Cultura
Meio filosófico, meio engraçado
‘A Natureza do Amor’ parte de clichês para mostrar o desejo voraz, mas também o abismo entre classes sociais


O amor, segundo Platão, está ligado ao desejo. O desejo, por sua vez, vem da falta. O amor, portanto, estaria fadado à frustração. “Desejamos o que não possuímos”, explica, em uma aula para um grupo de terceira idade, Sophia, protagonista de A Natureza do Amor, em cartaz nos cinemas brasileiros desde a quinta-feira 25.
Os ensinamentos da professora Sophia são o grande achado narrativo do terceiro longa-metragem escrito e dirigido pela canadense Monia Chokri. As reflexões filosóficas, inseridas de forma hábil no roteiro, fazem com que o amor voraz da protagonista seja vivenciado, pelo espectador, tanto pelo que tem de profundo quanto pelo que tem de ridículo.
Sophia é uma mulher burguesa, casada com Xavier, intelectual sem habilidade para trocar sequer uma lâmpada, que, de repente, se apaixona por Sylvain, o faz-tudo bonitão que vai arrumar o chalé do casal. A partir desse mote banal, a cineasta reelabora os clichês do amor – tanto os temáticos quanto os estéticos.
O filme divide-se, especialmente, entre cenas de sexo intenso e longas conversas à mesa, e balança como um pêndulo entre duas visões do amor: a do filósofo Vladimir Jankélévitch, para quem o amor é irracional e nos pega como uma doença, e a da teórica feminista bell hooks, para quem o amor é um ato – “Escolhemos amar” – e não um sentimento.
Às reflexões teóricas e a acontecimentos típicos de comédias românticas, Monia adiciona outro elemento fundamental: a questão de classe.
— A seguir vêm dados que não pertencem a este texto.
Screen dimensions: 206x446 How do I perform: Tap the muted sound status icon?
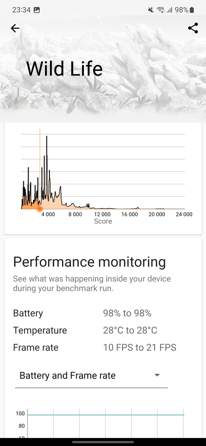tap(151, 10)
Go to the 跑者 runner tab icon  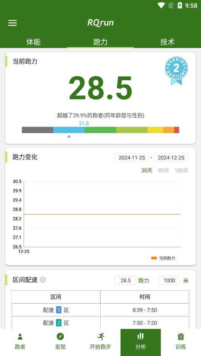coord(20,337)
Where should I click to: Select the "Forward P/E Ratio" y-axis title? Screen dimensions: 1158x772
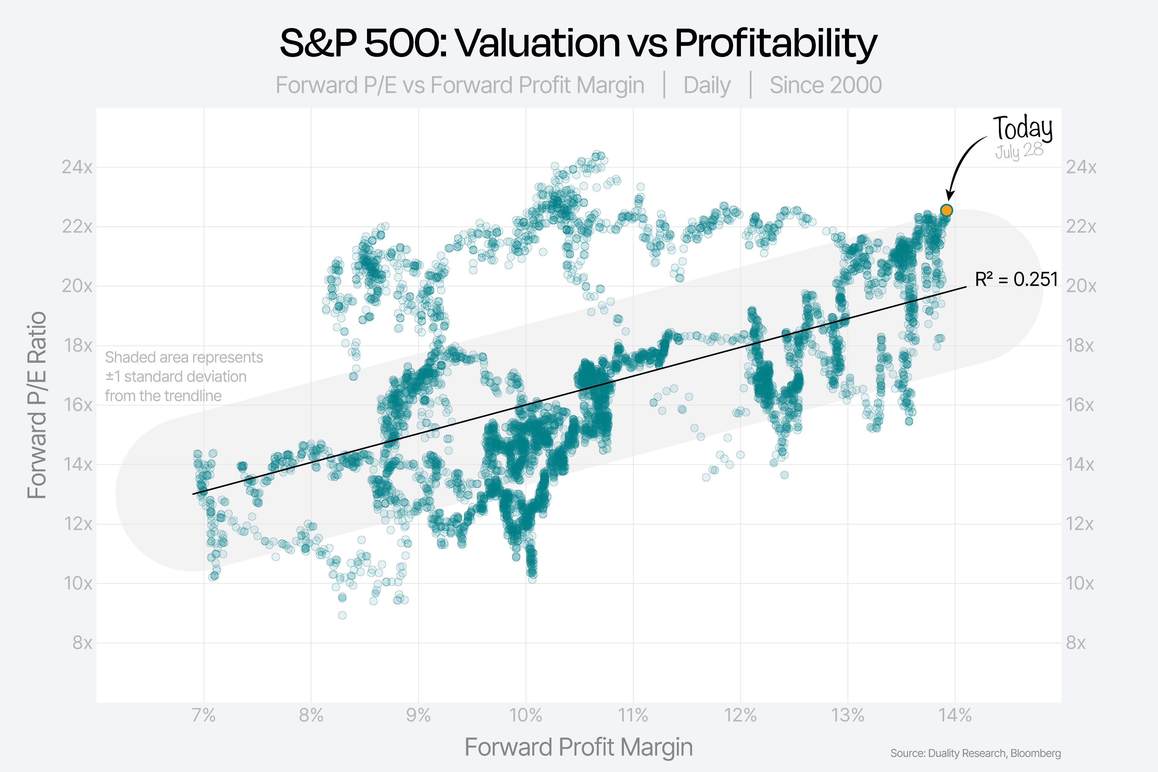pos(37,405)
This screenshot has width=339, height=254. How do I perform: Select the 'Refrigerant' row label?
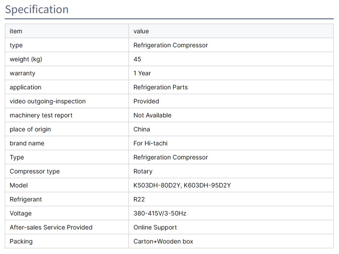click(26, 199)
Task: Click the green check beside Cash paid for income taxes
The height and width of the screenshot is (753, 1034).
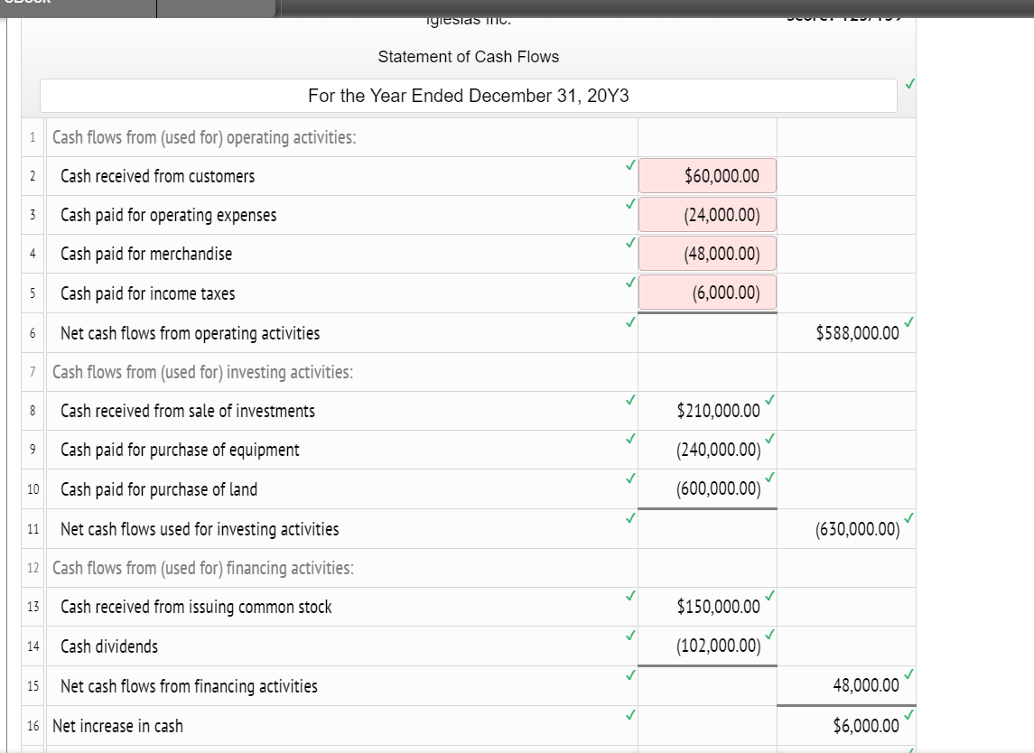Action: tap(629, 283)
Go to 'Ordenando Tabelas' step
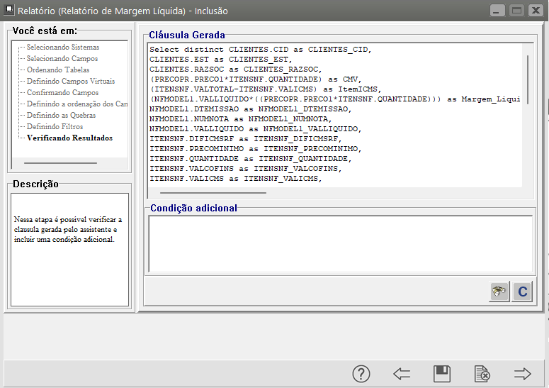Screen dimensions: 549x388 58,70
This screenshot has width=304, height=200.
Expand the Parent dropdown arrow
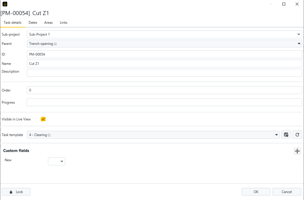(x=299, y=44)
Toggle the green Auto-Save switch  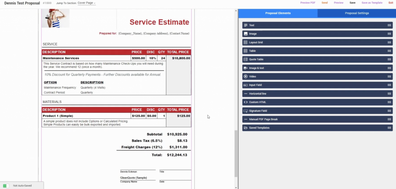coord(6,186)
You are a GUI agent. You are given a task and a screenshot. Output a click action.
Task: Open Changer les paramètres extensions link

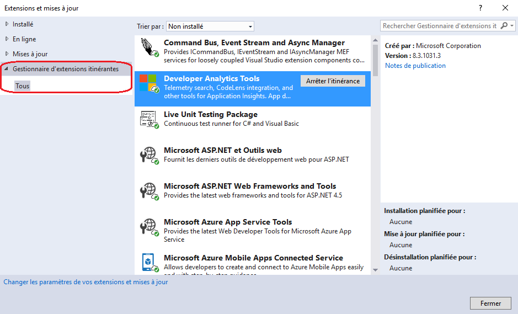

Embora Pierre Bourdieu não seja citado no curso de Sophia, a teoria presente em A Distinção se encaixaria como uma luva na trama.
No início da relação entre os amantes, é o corpo que sente e age. Mas, conforme a vida fora das quatro paredes se desenrola, as diferenças sociais começam a perder a tintura romântica e passam a responder, inclusive, pelas cenas mais engraçadas e desconcertantes.
Sophia está rodeada de amigos e familiares que fazem terapia, tomam vinho, avaliam Magritte e Damien Hirst e discutem os detalhes da orquestração da música de uma cantora árabe. Ela se incomoda com o vocabulário de Sylvain, um homem que nunca viu o mar, mas o acha lindo e dotado de “bom coração” – a sagacidade do título original, Simple Comme Sylvain (Simples Como Sylvain), se perde em português.
A produção esteve na mostra Um Certo Olhar, de Cannes, e, no César – o Oscar do cinema francês –, desbancou Oppenheimer, de Christopher Nolan, e Dias Perfeitos, de Win Wenders, na categoria Filme Internacional. Aparentemente simples como Sylvain, A Natureza do Amor é também sedutor como Sylvain. •
Publicado na edição n° 1309 de CartaCapital, em 08 de maio de 2024.